Слово “МЕНЯ!” написанное печатно-крупно в скобках, означало дозволение Мастеру унижать мое подростковое “я”. Сам себе я казался сосудом греховных страстей, вычерпать который и вновь наполнить медом благодати, было под силу только божеству Студийного масштаба. Утонченность, интеллигентность казались мне (как и Мастеру) знаками отвратительной феминности. “Ты хочешь, чтобы здесь говорили на “вы”, – кричал в ярости Мастер. – Ты хочешь, чтобы монтировочный цех пилил поролоновое железо серебряными пилами!”. Да, я этого хотел. И я понимал, что я мямля и тряпка, что бабушка Ольга Федоровна ошиблась в моем воспитании. Я был жалок. Мое существование знало два полюса – я был один из основных актеров, и моя сценическая деятельность одобрялась как зрителями, так и худсоветом. Но, стоило мне сойти с подмостков, я становился скован, неловок, неуклюж душевно и телесно. Я был так готов получать пинки, что они неукоснительно направлялись в меня. Иные из друзей шпыняли меня со слезами – но не тыркнуть было невозможно. Казалось, в самих глазах моих мерцала просьба: “Бейте, обижайте, топчите меня, кусайте меня вот сюда (здесь больнее) – я не достоин вашего снисхождения”.
«Творческий дневник” пух от слез и многоглагольных самоуничижений. “Никогда еще мне не говорили таких горьких, но привычно очевидных вещей. – Писал я в ночи, – Говорили о моей немужественности, безынициативности. Вспоминался эпизод, когда ворвался в зал Андрей и как потом укоряли Сашу и Хамида за то, что они не вывели его вон. Их, а не меня! У меня нет постоянного поручения. Наталья Николаевна назвала меня девочкой на побегушках! Девочкой Арсюшей! И это было стыдно, привычно стыдно. Я равнодушен, я добренький человечишка с маленькими страстишками и неглубоким умишком. Ужас в моем равнодушии. Не к себе, не к посторонним, а к нашим – к Хамиду, Ярославу Ярославовичу, Инне, к стажерам.
Кто бы дал мне хоть немножечко ума?
Я буду приезжать в Студию на два часа раньше, устанавливать свет, отпечатаю партитуры на все спектакли. Если моя толстая кожа не позволит мне быть естественно неравнодушным, стану заставлять себя не проходить мимо протянутой руки. И Устав! Помню ли я свой Устав, с каким я пришел в Студию, словно в храм? Огнем буду выжигать в себе мерзость, женское воспитание. Работать! Работать!

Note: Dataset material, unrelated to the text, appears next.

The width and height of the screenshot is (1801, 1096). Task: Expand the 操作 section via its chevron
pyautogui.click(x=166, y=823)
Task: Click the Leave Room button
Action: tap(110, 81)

Работать!! От меня, только от меня зависит то, будем ли мы четвертый сезон катать старые постановки или
Бедный Ярослав Ярославович! Студия тает. Только бы ОН верил. Только бы он был жив! Все в моих руках. Как сказала в свое время бесценная матушка моя – я кузнец своей судьбы”.
***
Студия, в самом деле, таяла. Маниакальная страсть Мастера к торжественным расправам в испанском духе не находила удовлетворения. Повсеместно ему мерещились враги, в нас во всех сидел потенциальный враг, которого Мастер проникал всевидящим прокуренным оком. Новые наборы и аутодафе участились. Если попервоначалу я старательно записывал характер обвинений и ход дела, то постепенно записи в дневнике стали устало скупыми:
«Совет Студии постановил исключить Сарбучеву Лену, Крюкову Лену, Аленову Марину. Описывать драму нет смысла – этого не забудешь. Заседание длилось с 19.30 до 23.30.”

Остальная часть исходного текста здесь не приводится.